## EXERCISE INSTRUCTIONS
Output all of the entries exactly as they are given.

[DATA]

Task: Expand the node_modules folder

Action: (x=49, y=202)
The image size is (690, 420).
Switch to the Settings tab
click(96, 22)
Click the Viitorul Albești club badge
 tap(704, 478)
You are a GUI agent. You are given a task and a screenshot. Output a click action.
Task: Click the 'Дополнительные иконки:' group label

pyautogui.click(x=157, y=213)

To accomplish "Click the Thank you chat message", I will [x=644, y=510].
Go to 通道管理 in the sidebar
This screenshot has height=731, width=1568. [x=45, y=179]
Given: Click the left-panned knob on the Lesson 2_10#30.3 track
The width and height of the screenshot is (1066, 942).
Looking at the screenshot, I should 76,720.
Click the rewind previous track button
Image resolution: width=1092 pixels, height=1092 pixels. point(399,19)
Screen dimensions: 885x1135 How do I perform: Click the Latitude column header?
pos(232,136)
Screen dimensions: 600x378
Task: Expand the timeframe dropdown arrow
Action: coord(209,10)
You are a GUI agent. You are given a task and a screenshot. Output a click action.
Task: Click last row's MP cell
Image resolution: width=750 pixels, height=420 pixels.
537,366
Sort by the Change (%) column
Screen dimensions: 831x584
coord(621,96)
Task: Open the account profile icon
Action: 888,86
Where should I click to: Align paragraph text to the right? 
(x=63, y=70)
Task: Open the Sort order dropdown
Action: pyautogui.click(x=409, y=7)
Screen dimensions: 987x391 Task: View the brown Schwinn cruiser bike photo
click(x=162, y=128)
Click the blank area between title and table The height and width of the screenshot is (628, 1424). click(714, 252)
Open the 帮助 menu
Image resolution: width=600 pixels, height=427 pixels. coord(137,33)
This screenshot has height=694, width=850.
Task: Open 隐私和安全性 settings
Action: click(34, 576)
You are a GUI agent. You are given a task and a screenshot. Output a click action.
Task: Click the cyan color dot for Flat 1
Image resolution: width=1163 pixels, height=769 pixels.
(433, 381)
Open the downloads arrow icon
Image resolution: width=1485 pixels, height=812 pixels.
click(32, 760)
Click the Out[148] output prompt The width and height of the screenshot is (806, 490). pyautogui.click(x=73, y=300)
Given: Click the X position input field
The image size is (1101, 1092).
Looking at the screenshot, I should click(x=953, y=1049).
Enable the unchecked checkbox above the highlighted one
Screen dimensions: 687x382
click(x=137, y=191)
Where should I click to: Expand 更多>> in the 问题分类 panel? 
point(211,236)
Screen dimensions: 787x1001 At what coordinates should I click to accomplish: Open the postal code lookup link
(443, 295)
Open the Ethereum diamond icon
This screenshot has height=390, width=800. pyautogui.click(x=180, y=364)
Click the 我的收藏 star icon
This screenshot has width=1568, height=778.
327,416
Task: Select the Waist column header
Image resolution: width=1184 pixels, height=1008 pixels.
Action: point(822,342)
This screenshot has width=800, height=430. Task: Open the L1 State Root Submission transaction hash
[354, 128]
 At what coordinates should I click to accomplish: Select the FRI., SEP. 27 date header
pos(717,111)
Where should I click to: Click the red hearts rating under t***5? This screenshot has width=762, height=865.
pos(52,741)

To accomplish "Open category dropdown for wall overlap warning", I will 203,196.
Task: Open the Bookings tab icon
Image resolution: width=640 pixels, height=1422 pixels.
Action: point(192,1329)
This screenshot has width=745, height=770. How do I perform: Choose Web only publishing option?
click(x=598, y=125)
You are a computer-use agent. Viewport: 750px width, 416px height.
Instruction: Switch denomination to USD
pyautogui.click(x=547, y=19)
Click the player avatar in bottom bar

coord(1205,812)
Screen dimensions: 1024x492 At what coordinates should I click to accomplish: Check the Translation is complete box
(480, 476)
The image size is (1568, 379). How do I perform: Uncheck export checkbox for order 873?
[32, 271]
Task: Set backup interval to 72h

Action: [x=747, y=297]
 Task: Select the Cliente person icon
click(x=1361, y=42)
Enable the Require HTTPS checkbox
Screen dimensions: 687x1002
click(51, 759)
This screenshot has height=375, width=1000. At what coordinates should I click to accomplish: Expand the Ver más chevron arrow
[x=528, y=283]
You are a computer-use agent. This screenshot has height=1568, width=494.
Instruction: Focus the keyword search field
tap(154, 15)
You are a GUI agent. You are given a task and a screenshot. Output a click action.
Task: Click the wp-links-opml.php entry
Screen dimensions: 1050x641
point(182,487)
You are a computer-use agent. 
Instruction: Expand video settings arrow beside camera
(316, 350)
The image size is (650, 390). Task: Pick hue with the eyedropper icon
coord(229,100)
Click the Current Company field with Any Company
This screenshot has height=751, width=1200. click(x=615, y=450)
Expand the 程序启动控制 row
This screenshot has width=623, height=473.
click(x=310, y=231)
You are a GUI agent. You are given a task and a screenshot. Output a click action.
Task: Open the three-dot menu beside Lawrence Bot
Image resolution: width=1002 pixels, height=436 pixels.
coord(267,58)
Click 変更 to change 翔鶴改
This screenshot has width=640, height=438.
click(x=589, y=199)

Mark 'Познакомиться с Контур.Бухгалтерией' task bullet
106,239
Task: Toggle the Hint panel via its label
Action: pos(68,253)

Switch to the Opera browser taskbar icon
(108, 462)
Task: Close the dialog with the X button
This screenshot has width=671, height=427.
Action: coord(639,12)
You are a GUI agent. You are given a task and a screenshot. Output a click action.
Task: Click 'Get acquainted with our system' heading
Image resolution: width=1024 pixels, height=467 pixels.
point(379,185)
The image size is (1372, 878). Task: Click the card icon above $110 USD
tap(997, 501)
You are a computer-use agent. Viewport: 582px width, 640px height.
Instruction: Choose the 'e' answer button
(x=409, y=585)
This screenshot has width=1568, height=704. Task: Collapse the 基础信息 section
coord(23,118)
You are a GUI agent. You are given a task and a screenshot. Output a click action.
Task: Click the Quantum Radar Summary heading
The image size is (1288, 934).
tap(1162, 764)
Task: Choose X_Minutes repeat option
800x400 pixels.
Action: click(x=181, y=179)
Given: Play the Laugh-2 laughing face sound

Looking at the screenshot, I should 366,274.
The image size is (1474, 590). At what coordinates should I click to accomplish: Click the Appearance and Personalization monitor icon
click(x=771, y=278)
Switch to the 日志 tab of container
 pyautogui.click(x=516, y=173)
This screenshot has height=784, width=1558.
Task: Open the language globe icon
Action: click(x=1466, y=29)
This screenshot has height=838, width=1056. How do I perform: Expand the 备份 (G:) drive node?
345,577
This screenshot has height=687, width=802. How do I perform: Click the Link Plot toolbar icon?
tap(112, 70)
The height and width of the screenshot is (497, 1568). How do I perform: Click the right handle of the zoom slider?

[/DATA]

## WRITTEN ANSWER
Task: Expand the node_modules folder

Action: (x=49, y=202)
The image size is (690, 420).
Switch to the Settings tab
click(96, 22)
Click the Viitorul Albești club badge
 tap(704, 478)
You are a GUI agent. You are given a task and a screenshot. Output a click action.
Task: Click the 'Дополнительные иконки:' group label

pyautogui.click(x=157, y=213)

To accomplish "Click the Thank you chat message", I will [x=644, y=510].
Go to 通道管理 in the sidebar
This screenshot has height=731, width=1568. [x=45, y=179]
Given: Click the left-panned knob on the Lesson 2_10#30.3 track
The width and height of the screenshot is (1066, 942).
Looking at the screenshot, I should 76,720.
Click the rewind previous track button
Image resolution: width=1092 pixels, height=1092 pixels. point(399,19)
Screen dimensions: 885x1135 How do I perform: Click the Latitude column header?
pos(232,136)
Screen dimensions: 600x378
Task: Expand the timeframe dropdown arrow
Action: coord(209,10)
You are a GUI agent. You are given a task and a screenshot. Output a click action.
Task: Click last row's MP cell
Image resolution: width=750 pixels, height=420 pixels.
537,366
Sort by the Change (%) column
Screen dimensions: 831x584
coord(621,96)
Task: Open the account profile icon
Action: 888,86
Where should I click to: Align paragraph text to the right? 
(x=63, y=70)
Task: Open the Sort order dropdown
Action: pyautogui.click(x=409, y=7)
Screen dimensions: 987x391 Task: View the brown Schwinn cruiser bike photo
click(x=162, y=128)
Click the blank area between title and table The height and width of the screenshot is (628, 1424). click(714, 252)
Open the 帮助 menu
Image resolution: width=600 pixels, height=427 pixels. coord(137,33)
This screenshot has height=694, width=850.
Task: Open 隐私和安全性 settings
Action: click(34, 576)
You are a GUI agent. You are given a task and a screenshot. Output a click action.
Task: Click the cyan color dot for Flat 1
Image resolution: width=1163 pixels, height=769 pixels.
(433, 381)
Open the downloads arrow icon
Image resolution: width=1485 pixels, height=812 pixels.
click(32, 760)
Click the Out[148] output prompt The width and height of the screenshot is (806, 490). pyautogui.click(x=73, y=300)
Given: Click the X position input field
The image size is (1101, 1092).
Looking at the screenshot, I should click(x=953, y=1049).
Enable the unchecked checkbox above the highlighted one
Screen dimensions: 687x382
click(x=137, y=191)
Where should I click to: Expand 更多>> in the 问题分类 panel? 
point(211,236)
Screen dimensions: 787x1001 At what coordinates should I click to accomplish: Open the postal code lookup link
(443, 295)
Open the Ethereum diamond icon
This screenshot has height=390, width=800. pyautogui.click(x=180, y=364)
Click the 我的收藏 star icon
This screenshot has width=1568, height=778.
327,416
Task: Select the Waist column header
Image resolution: width=1184 pixels, height=1008 pixels.
Action: point(822,342)
This screenshot has width=800, height=430. Task: Open the L1 State Root Submission transaction hash
[354, 128]
 At what coordinates should I click to accomplish: Select the FRI., SEP. 27 date header
pos(717,111)
Where should I click to: Click the red hearts rating under t***5? This screenshot has width=762, height=865.
pos(52,741)

To accomplish "Open category dropdown for wall overlap warning", I will 203,196.
Task: Open the Bookings tab icon
Image resolution: width=640 pixels, height=1422 pixels.
Action: point(192,1329)
This screenshot has width=745, height=770. How do I perform: Choose Web only publishing option?
click(x=598, y=125)
You are a computer-use agent. Viewport: 750px width, 416px height.
Instruction: Switch denomination to USD
pyautogui.click(x=547, y=19)
Click the player avatar in bottom bar

coord(1205,812)
Screen dimensions: 1024x492 At what coordinates should I click to accomplish: Check the Translation is complete box
(480, 476)
The image size is (1568, 379). How do I perform: Uncheck export checkbox for order 873?
[32, 271]
Task: Set backup interval to 72h

Action: [x=747, y=297]
 Task: Select the Cliente person icon
click(x=1361, y=42)
Enable the Require HTTPS checkbox
Screen dimensions: 687x1002
click(51, 759)
This screenshot has height=375, width=1000. At what coordinates should I click to accomplish: Expand the Ver más chevron arrow
[x=528, y=283]
You are a computer-use agent. This screenshot has height=1568, width=494.
Instruction: Focus the keyword search field
tap(154, 15)
You are a GUI agent. You are given a task and a screenshot. Output a click action.
Task: Click the wp-links-opml.php entry
Screen dimensions: 1050x641
point(182,487)
You are a computer-use agent. 
Instruction: Expand video settings arrow beside camera
(316, 350)
The image size is (650, 390). Task: Pick hue with the eyedropper icon
coord(229,100)
Click the Current Company field with Any Company
This screenshot has height=751, width=1200. click(x=615, y=450)
Expand the 程序启动控制 row
This screenshot has width=623, height=473.
click(x=310, y=231)
You are a GUI agent. You are given a task and a screenshot. Output a click action.
Task: Open the three-dot menu beside Lawrence Bot
Image resolution: width=1002 pixels, height=436 pixels.
coord(267,58)
Click 変更 to change 翔鶴改
This screenshot has width=640, height=438.
click(x=589, y=199)

Mark 'Познакомиться с Контур.Бухгалтерией' task bullet
106,239
Task: Toggle the Hint panel via its label
Action: pos(68,253)

Switch to the Opera browser taskbar icon
(108, 462)
Task: Close the dialog with the X button
This screenshot has width=671, height=427.
Action: coord(639,12)
You are a GUI agent. You are given a task and a screenshot. Output a click action.
Task: Click 'Get acquainted with our system' heading
Image resolution: width=1024 pixels, height=467 pixels.
point(379,185)
The image size is (1372, 878). Task: Click the card icon above $110 USD
tap(997, 501)
You are a computer-use agent. Viewport: 582px width, 640px height.
Instruction: Choose the 'e' answer button
(x=409, y=585)
This screenshot has width=1568, height=704. Task: Collapse the 基础信息 section
coord(23,118)
You are a GUI agent. You are given a task and a screenshot. Output a click action.
Task: Click the Quantum Radar Summary heading
The image size is (1288, 934).
tap(1162, 764)
Task: Choose X_Minutes repeat option
800x400 pixels.
Action: click(x=181, y=179)
Given: Play the Laugh-2 laughing face sound

Looking at the screenshot, I should 366,274.
The image size is (1474, 590). At what coordinates should I click to accomplish: Click the Appearance and Personalization monitor icon
click(x=771, y=278)
Switch to the 日志 tab of container
 pyautogui.click(x=516, y=173)
This screenshot has height=784, width=1558.
Task: Open the language globe icon
Action: click(x=1466, y=29)
This screenshot has height=838, width=1056. How do I perform: Expand the 备份 (G:) drive node?
345,577
This screenshot has height=687, width=802. How do I perform: Click the Link Plot toolbar icon?
tap(112, 70)
The height and width of the screenshot is (497, 1568). How do I perform: Click the right handle of the zoom slider?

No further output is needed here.